To further explore the role of FAO in LEC differentiation, we used the well-established model of Prox1-mediated LEC differentiation in vitro. Here, we provide the first evidence that the same genetic signal which induces LEC differentiation also directly specifies the increased FAO in LECs. Further, we have detailed that this occurs not through regulation of energy generation or redox homeostasis, but rather through the production of acetyl-CoA, which fuels histone acetylation, an epigenetic modification, which can promote the transcription of lymphatic genes.

The results from this work has been presented in several international meetings, and is currently in revision in the journal Science (4). It has also facilitated the training of several junior and senior laboratory members, several national and international collaborations, and the application of an operating grant to fund further investigation in this research direction.

Further, as part of this research proposal, we have generated several lymphatic-specific, inducible transgenic mouse lines to specifically inhibit FAO in vivo. We are currently phenotyping these mice as part of our revision experiments for our submission to Science.

Finally, the recruited research has been an instrumental part of several key publications in the laboratory, including a series of three papers published in Cell (5), Cell Metabolism (6) and Cell Cycle (7), detailing the role of glycolysis in venous EC growth and function, and the therapeutic potential of transient and partial inhibition of glycolysis in pathological angiogenesis. These works are currently being further investigated to develop drug targets for clinical translation. As well, the recruited researcher was co-author on a review article in the journal Nature, which overviews the “Metabolism of stromal and immune cells in health and disease” (8), a publication which has already been viewed almost 17,000 times, despite having been published only since July 2014.

Overall, this proposal has been a great success, where the recruited researcher has been able to not only contribute on ongoing research efforts to demonstrate the therapeutic efficacy of targeting metabolism in angiogenesis, but also develop a novel research direction around another metabolic pathway in cellular differentiation. As angiogenesis and lymphangiogenesis play crucial roles in both health and a number of diseases (such as cancer, atherosclerosis and diabetes), the future socioeconomic impact of this work is great.

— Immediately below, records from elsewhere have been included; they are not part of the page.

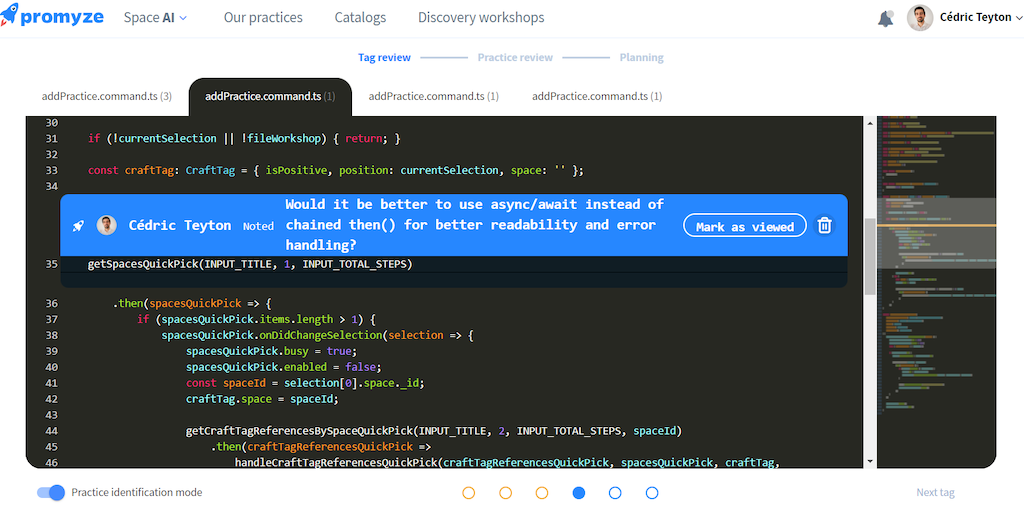This screenshot has height=512, width=1024.
Task: Select the filled blue step circle
Action: point(579,493)
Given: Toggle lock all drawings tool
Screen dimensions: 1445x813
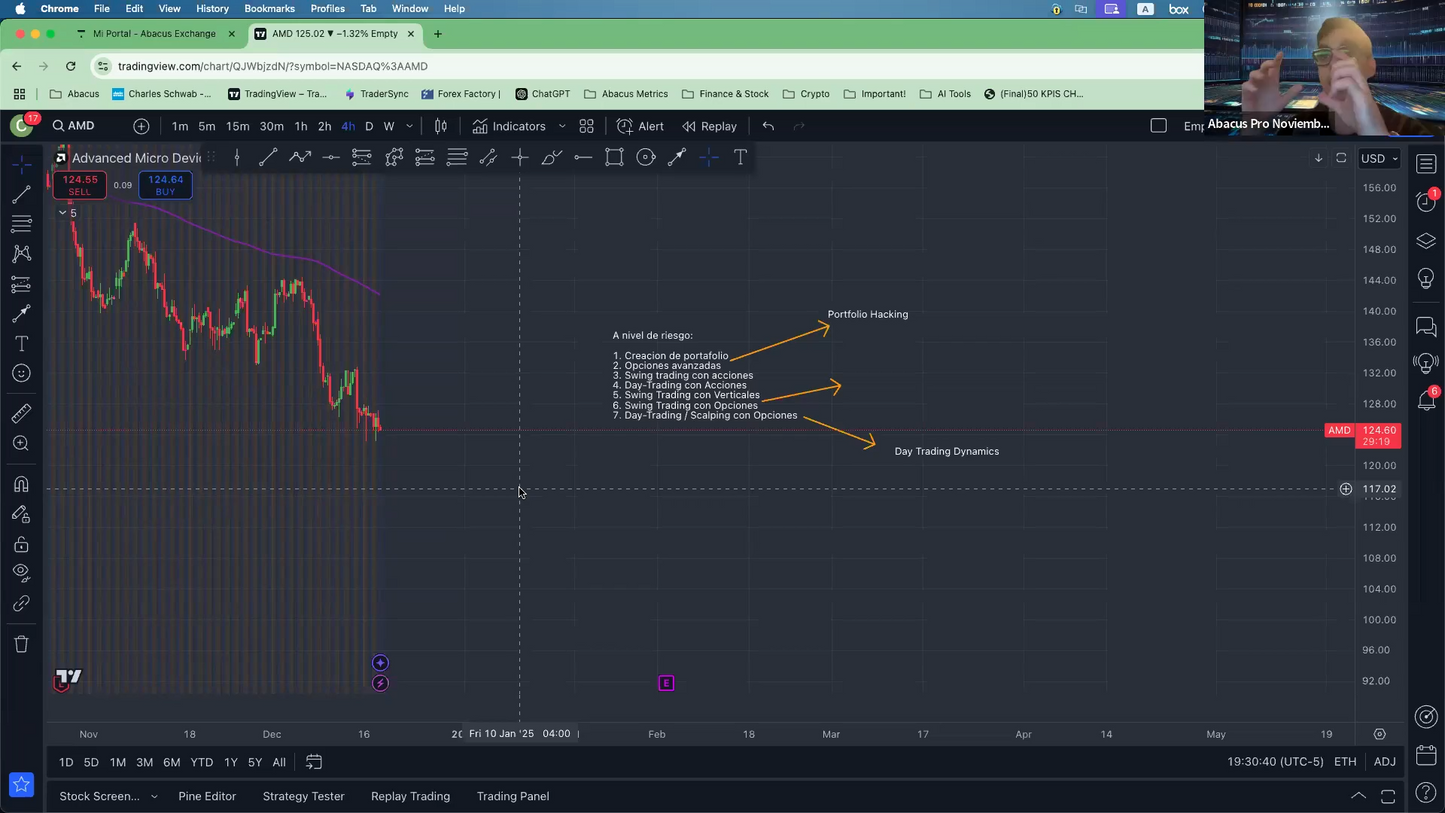Looking at the screenshot, I should click(x=21, y=545).
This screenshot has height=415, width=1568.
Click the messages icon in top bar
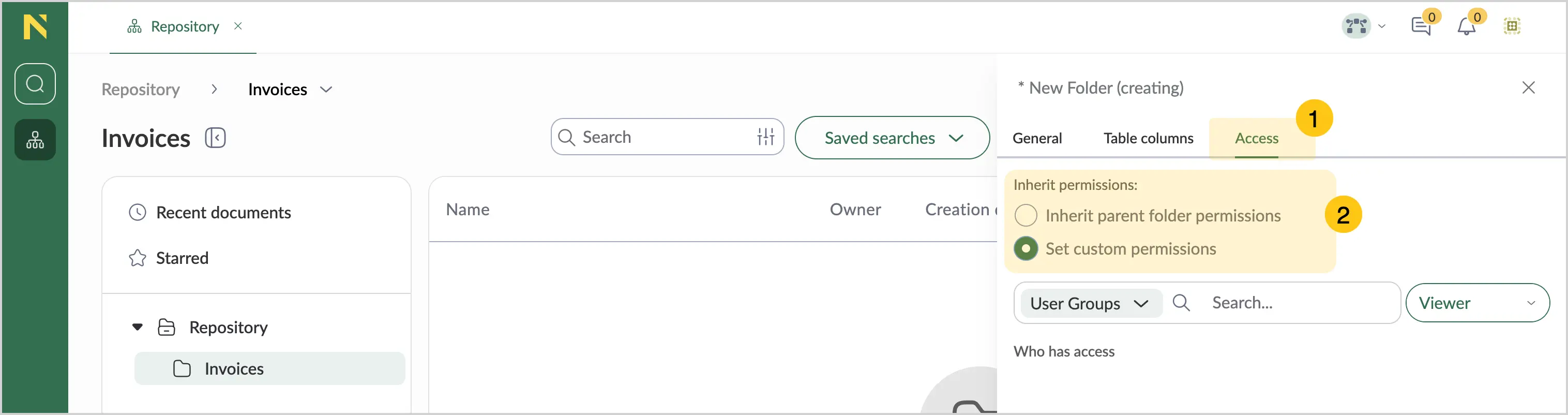click(1421, 26)
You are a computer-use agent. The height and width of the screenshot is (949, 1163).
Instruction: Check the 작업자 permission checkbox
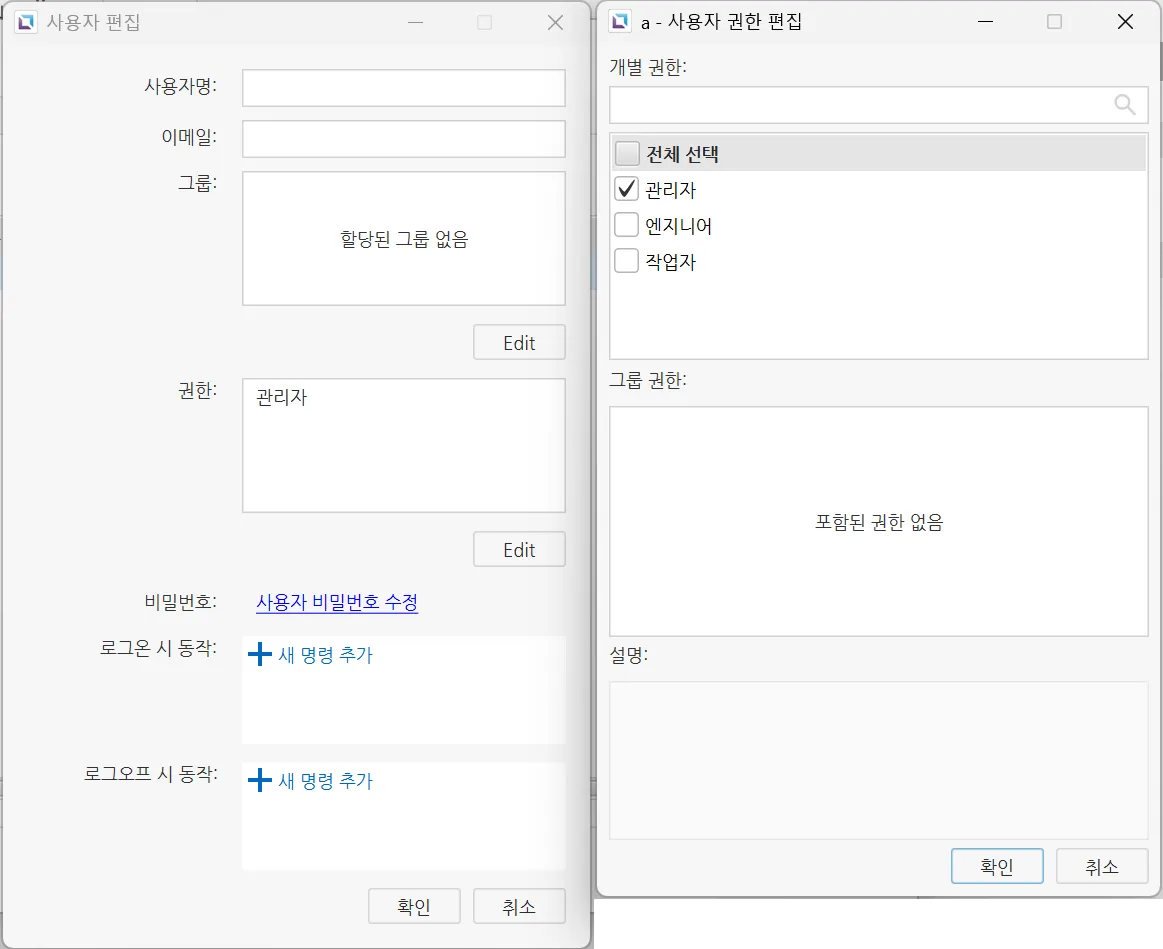[x=627, y=262]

1. Randolph GJ, Miller NE, Lymphatic transport of high-density lipoproteins and chylomicrons. J Clin Invest 124, 929-935 (2014).
2. Lim HY et al., Lymphatic vessels are essential for the removal of cholesterol from peripheral tissues by SR-BI-mediated transport of HDL. Cell Metab 17, 671-684 (2013).
3. Martel C et al., Lymphatic vasculature mediates macrophage reverse cholesterol transport in mice. J Clin Invest 123, 1571-1579 (2013).
4. Wong BW et al., Role of fatty acid beta-oxidation in lymphatic endothelial cell differentiation. Science, (in revision). (2014).
5. De Bock K et al., Role of PFKFB3-driven glycolysis in vessel sprouting. Cell 154, 651-663 (2013).
6. Schoors S et al., Partial and transient reduction of glycolysis by PFKFB3 blockade reduces pathological angiogenesis. Cell Metab 19, 37-48 (2014).
7. Schoors S et al., Incomplete and transitory decrease of glycolysis: a new paradigm for anti-angiogenic therapy? Cell Cycle 13, 16-22 (2014).
8. Ghesquiere B et al., Metabolism of stromal and immune cells in health and disease. Nature 511, 167-176 (2014).